6D姿态估计从0单排——看论文的小鸡篇——A Novel Representation of Parts for Accurate 3D Object Detection and Tracking in Monocular Images
这个可以算我最长的一片笔记。。因为大部分的文字描述都是和公式做法密切相关。这个方法就是通过2个CNN模型,一个预测图片patch所属模型的部分part的control point,另一个预测part中心的reprojection,然后利用雅可比行列式和Using a single Gaussian Pose Prior中介绍的公式来迭代得到使得模型预测的reprojection和control point中心距离最小的pose,然后在经过训练的线性回归分类器检测选出来最好的pose,并且每帧的pose都会作为下一帧的先验
使用CNN来估计2D图像中的关键点位置,而且不只是2D,这篇文章的输入要求是灰度图
Our key idea is to then predict the 3D pose of each part in the form of the 2D projections of a few control points. Even though part of the object is visible, it can predict the 3D pose very accurate.
a depth sensor, which would fail on metallic objects or outdoor scenes
we therefore propose to represent the pose of each part by the 2D reprojections of a small set of 3D control points. The control points are only "virtual", and do not have to correspond to specific image features. We show that a CNN can predict the locations of these reprojections very accurate, and can also be used to predict the uncertainty of these location estimates.

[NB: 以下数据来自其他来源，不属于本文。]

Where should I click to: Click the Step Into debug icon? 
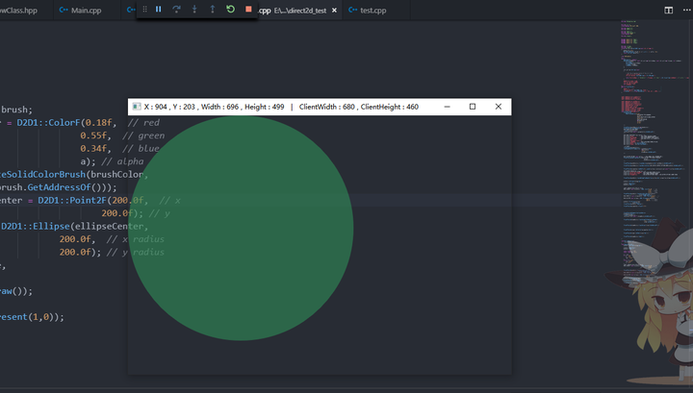[x=194, y=10]
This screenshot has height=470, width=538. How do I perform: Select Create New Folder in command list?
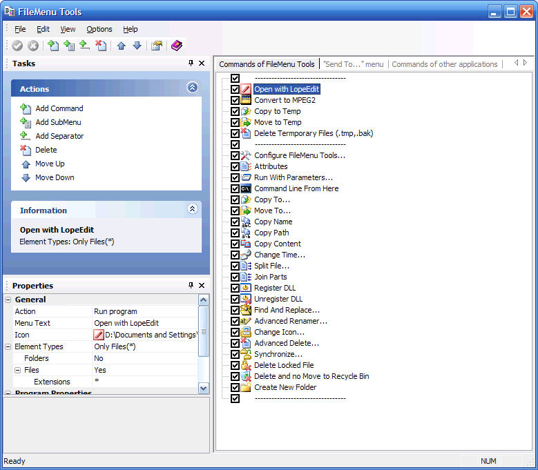pyautogui.click(x=285, y=387)
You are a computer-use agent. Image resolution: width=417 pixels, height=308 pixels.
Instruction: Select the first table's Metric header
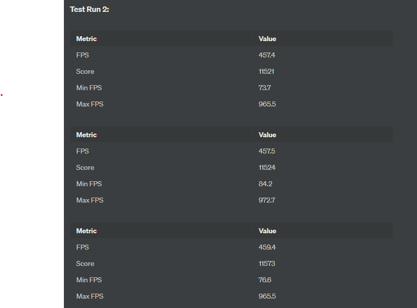click(87, 39)
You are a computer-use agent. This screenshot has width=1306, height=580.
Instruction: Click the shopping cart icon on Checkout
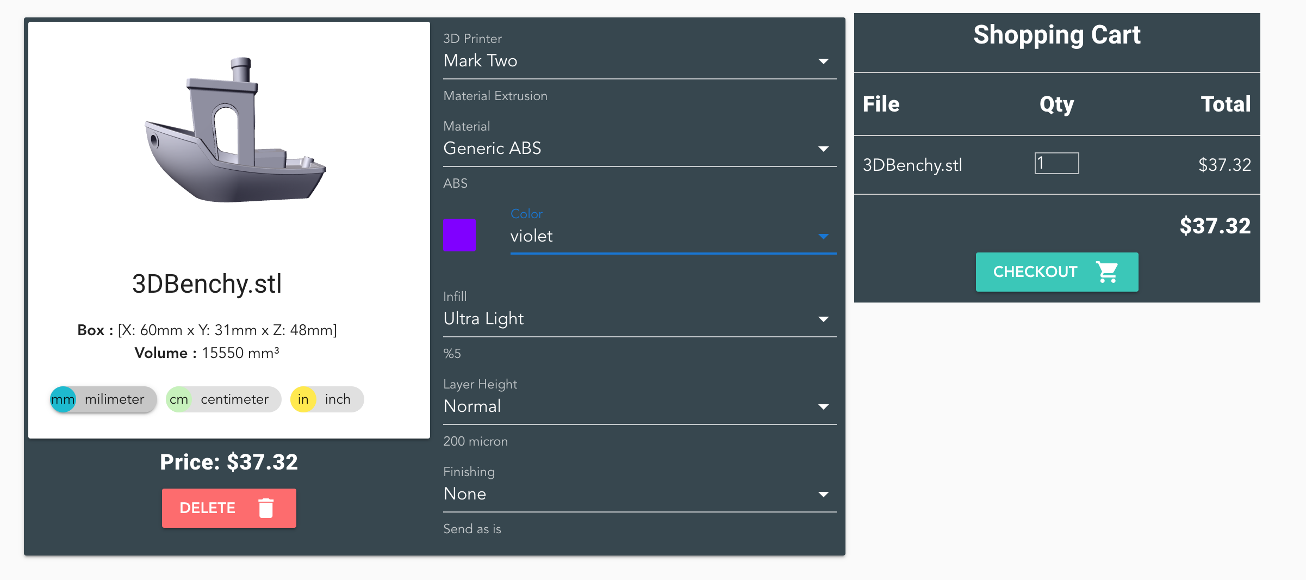click(1107, 272)
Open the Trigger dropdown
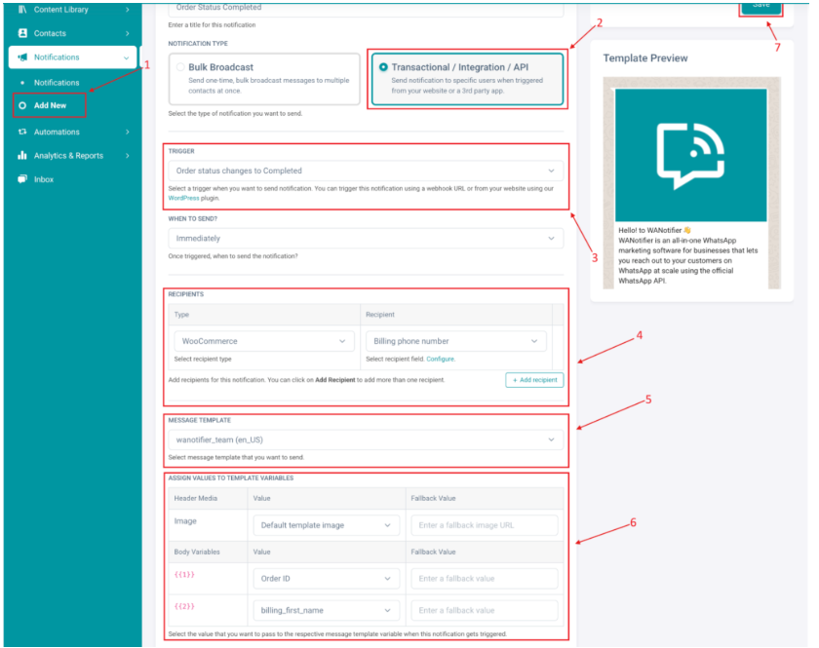 366,171
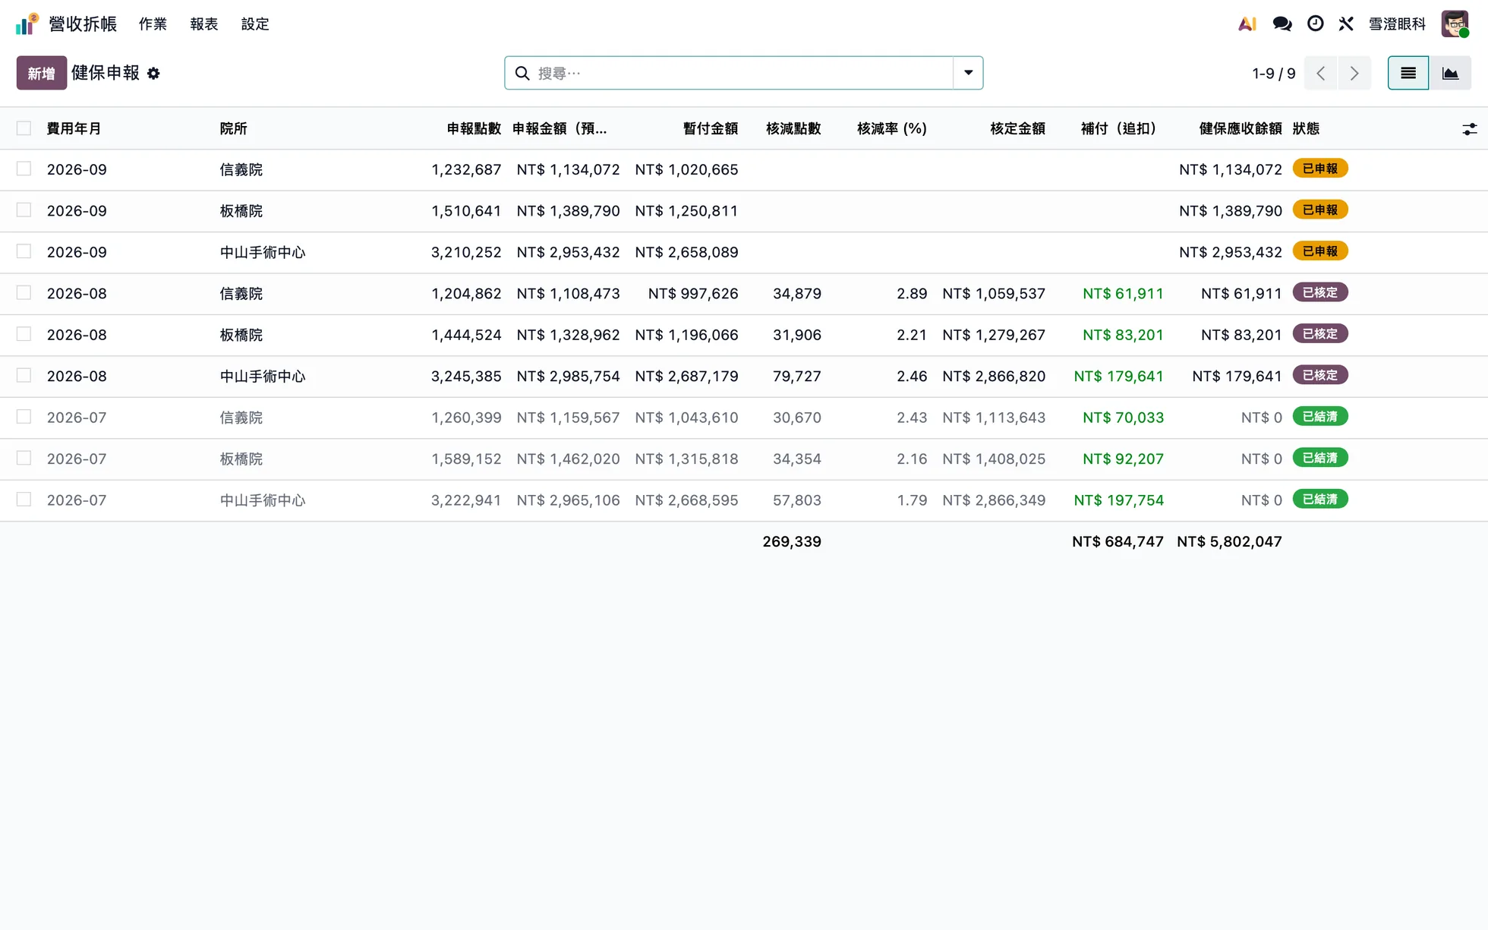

Given an input image, we run a detector to obtain a few hypotheses on the image locations of each part. We also use a CNN for this task. We then predict the reprojections of the control points by applying a specific CNN to each hypothesis. This gives us a set of 3D-2D correspondences, some of which may be erroneous, but from which we can compute the 3D pose of the target object.
Given an input grayscale image2, we want to estimate the 3D pose \(p\) of a calibrated projective camera with respect to a known rigid object. We assume that we are given a 3D
model of the object and a set of manually labelled parts (in the test, less than 4) on the object. We currently select the parts by hand.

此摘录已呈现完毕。